Previous studies on the ecology and evolution of the UCSD junco
population have generally assumed that it originated from the nearest
breeding population of Oregon juncos, located in the Laguna Mountains,
70 km east of UCSD (Fig. 1), based on the appearance of birds sampled
during the non-breeding season. This population belongs to the
subspecies thurberi and inhabits elevations above 1,500 m, a
montane habitat with a more extreme temperature regime than the milder
Mediterranean climate of the UCSD campus (Unitt 1984; Yeh & Price
2004). Studies published to date have focused on the evolution of social
signaling traits during colonization of a novel environment (Priceet al. 2008; Reichard et al. 2020; Yeh 2004); the role of
plasticity in population persistence during the early stages of
colonization (Price et al. 2008; Yeh & Price 2004); patterns of
morphological and genetic variation in comparison with other California
populations, using both microsatellites (Rasner et al. 2004) and
MHC loci (Whittaker et al. 2012) and hormonal changes underlying
shifts in phenotypic and life-history traits during adjustments to urban
environments (Atwell et al. 2012; Atwell et al. 2014;
Fudickar et al. 2017).
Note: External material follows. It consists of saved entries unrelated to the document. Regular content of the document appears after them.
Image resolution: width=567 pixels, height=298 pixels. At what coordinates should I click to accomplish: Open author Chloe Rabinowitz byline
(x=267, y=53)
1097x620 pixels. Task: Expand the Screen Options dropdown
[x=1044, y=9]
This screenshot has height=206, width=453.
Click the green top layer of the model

Based on phenotypes of over-wintering
non-resident birds and proximity to potential sources, Yeh (2004)
proposed that the population of UCSD juncos had likely originated from
the thurberi population in the nearby mountains as a result of
overwintering birds remaining to breed. Simulation-based analyses using
microsatellite data reported in Rasner et al. (2004) were congruent with
the hypothesis that the UCSD population experienced a founder event,
with the Ne of the founding population ranging from 7 to
70 birds. Fudickar et al. (2017) used genome-wide SNP data to
distinguish between year-round residents and wintering visitors at UCSD,
and revealed marked differentiation of UCSD residents with respect to
other Oregon junco populations. Divergence levels were in fact
comparable to those found among dark-eyed junco lineages originated
during the post-glacial radiation of the complex (Friis et al.2016; Friis et al. 2018; Friis & Milá 2020), suggesting that
high-throughput SNP data may provide a level of phylogenetic resolution
not afforded by the more limited genetic sampling of previous studies.
Here we use genome-wide SNP data and extensive geographic sampling of
Oregon junco forms across the region to reconstruct the evolutionary and
demographic history of the UCSD junco population. First, we use
phylogenetic and co-ancestry analyses to identify the source junco
population from which the UCSD population originated. We then apply
demographic modelling to test whether the UCSD population is more likely
to have resulted from a founder event ca. 30 generations ago, as
previously assumed based on the date of appearance at UCSD, or instead
diverged elsewhere for a longer period before colonizing the campus. We
also use feather isotope ratios to determine whether birds that appear
to be winter visitors at UCSD based on genetic data have indeed bred at
a different latitude as opposed to being recent recruits into the
resident breeding population. Finally, to infer potential selective
pressures involved in rapid genetic divergence, we implement a
genotype-environment association (GEA) analysis, and take advantage of a
newly annotated version of the Junco hyemalis reference genome
(Feng et al. 2020; Friis et al. 2018) to identify
candidate loci under divergent selection.